The biggest myths about dementia

Posted by Anna on May 7th, 2019

Do you know what dementia is? According to Live in Care Hub ( a third of us are scared of experiencing it in later life and while the subject has got less taboo in the last ten years (over half are more comfortable talking about it now than they would have been a decade ago) there’s still an awful lot of misinformation out there.

“Alzheimer’s is just the fancy name for dementia”

Dementia is a a set of symptoms which can have multiple underlying causes. Alzheimer’s is the most common of these causes. Vascular dementia is caused when a lack of oxygen to the brain causes nerve cells to die, perhaps as the result of a stroke. Dementia with Lewy Bodies is caused when abnormal growths form in the brain. Frontotemporal dementia is caused by protein growths on the front and sides of the brain. Mixed dementia refers to the case where more than one type of dementia is present, with mixed symptoms.

“Only old people get dementia”

Out of everyone that has diagnosed dementia around 42,000 are underthe age of 65 (around 5%). Although ridiculously rare, there is even form of Alzheimer’s that can affect children - Niemann-Pick Disease Type C (NP-C).

“Granny had it so I expect Mum and I will too”

Dementia comes in many forms and while certain genes raise certain risk factors it’s not as simple to predict based on family history as, say, colour-blindness is. Whilst scientists might one day discover a genetic disposition to dementia, and hopefully also a treatment to reduce the risk of developing it, there’s not enough evidence at the moment to support a genetic tendancy.
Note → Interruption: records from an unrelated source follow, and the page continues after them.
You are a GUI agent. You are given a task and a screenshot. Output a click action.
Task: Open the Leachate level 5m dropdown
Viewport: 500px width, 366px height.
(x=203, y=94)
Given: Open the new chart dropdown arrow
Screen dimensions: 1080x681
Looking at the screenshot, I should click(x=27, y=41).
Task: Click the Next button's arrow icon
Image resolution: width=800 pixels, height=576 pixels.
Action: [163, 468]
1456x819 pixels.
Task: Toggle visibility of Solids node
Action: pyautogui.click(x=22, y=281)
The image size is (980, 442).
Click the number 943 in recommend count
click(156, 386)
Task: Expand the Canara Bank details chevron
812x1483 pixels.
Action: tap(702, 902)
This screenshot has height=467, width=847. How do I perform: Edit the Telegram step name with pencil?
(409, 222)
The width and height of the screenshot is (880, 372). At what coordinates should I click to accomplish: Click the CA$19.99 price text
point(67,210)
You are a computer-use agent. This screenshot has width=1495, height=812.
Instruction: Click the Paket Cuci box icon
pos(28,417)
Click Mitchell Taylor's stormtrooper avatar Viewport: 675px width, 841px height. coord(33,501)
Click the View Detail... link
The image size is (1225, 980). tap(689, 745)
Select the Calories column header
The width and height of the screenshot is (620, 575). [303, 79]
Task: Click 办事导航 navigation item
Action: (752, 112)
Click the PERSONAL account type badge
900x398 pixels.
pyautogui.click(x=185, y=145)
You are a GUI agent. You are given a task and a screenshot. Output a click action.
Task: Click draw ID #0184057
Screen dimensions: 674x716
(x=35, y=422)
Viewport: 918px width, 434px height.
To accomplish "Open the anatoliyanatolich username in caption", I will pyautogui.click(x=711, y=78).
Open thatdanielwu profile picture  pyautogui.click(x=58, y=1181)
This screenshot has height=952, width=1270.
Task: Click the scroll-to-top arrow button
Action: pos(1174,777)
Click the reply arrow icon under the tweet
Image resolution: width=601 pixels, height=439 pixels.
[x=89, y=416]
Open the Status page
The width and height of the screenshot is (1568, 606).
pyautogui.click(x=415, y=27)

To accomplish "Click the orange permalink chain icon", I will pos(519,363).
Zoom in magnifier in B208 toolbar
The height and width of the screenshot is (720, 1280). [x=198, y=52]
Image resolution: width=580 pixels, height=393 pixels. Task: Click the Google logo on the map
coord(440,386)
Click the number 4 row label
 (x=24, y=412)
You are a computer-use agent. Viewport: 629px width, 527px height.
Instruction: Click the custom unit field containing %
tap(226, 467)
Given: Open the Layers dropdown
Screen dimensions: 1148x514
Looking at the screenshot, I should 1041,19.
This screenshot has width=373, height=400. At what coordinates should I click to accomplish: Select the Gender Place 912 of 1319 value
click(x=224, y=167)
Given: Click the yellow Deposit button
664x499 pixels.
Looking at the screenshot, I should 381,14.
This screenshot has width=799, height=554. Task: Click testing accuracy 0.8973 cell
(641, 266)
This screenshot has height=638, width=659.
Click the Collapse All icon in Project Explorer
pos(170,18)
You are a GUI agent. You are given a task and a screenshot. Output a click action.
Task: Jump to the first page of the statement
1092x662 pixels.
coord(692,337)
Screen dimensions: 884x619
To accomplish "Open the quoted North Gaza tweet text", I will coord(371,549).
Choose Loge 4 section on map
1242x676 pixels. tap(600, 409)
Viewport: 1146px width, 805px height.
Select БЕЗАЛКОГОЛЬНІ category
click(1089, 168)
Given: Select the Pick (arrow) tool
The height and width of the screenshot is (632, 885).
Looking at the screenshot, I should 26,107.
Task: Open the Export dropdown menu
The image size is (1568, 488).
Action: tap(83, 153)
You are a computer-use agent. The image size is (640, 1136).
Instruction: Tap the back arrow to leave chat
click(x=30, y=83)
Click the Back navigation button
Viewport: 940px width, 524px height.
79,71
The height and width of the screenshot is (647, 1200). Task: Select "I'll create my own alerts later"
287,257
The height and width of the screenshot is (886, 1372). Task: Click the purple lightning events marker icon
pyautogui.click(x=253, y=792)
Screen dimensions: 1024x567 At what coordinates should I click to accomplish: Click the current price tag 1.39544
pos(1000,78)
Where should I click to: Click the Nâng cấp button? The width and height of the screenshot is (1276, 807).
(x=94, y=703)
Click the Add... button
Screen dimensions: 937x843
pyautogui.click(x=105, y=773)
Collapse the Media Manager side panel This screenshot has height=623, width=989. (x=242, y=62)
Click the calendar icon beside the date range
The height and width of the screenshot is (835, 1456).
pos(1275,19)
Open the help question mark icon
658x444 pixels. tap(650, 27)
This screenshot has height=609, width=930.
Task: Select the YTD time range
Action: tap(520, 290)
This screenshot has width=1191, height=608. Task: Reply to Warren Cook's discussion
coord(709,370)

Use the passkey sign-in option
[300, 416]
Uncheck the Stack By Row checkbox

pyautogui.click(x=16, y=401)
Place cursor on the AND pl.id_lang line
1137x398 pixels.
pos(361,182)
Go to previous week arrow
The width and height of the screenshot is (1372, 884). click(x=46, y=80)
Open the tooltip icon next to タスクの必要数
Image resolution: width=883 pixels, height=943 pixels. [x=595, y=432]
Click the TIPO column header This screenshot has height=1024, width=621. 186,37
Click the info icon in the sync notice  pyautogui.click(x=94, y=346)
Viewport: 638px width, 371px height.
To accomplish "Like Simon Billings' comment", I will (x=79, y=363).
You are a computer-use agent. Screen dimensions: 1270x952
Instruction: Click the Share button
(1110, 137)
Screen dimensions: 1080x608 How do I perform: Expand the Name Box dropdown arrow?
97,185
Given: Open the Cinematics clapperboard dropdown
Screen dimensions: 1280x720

“Everyone gets a bit forgetful when they get old – it’s natural!”

Dementia is not just getting a bit forgetful – it’s a degenerative brain condition and in some forms memory loss isn’tpresent. Dementia is not a normal part of ageing. Ageing is a risk factor for dementia, and any mood changes, behaviour shifts or loss of ability should be checked out by a doctor.

“Now I’ve been diagnosed I’ll have to move into a home”

Many sufferers of dementia live out their days in their own home with support from their family, and perhaps a specially trained  live in carer. The benefits of staying in their own home can be found in the Better at Home Report.

“There’s tablets for it these days”

We wish there were! There are several medications that can slow the rate at which Alzheimers disease progresses, but cannot prevent the brain continuing to be damaged. Those approved by NICE at present are: Donepezil (Aricept), Rivastigmine (Exelon), Galantamine (Reminyl, Acumor XL, Galsya XL, Gatalin XL) and Memantine (Ebixa, Nemdatine, Alzhok).

“You can prevent it by…..”

...vitamins? Memory games? Food supplements? There’s no strong evidence linking any of these supposedly preventative actions to a reduced risk of dementia.  Keeping fit and healthy, eating a balanced diet, controlling your blood pressure and keeping socially active reduce your risk of a whole host of conditions, including cardiovascular disease and stroke which are two major causes of dementia.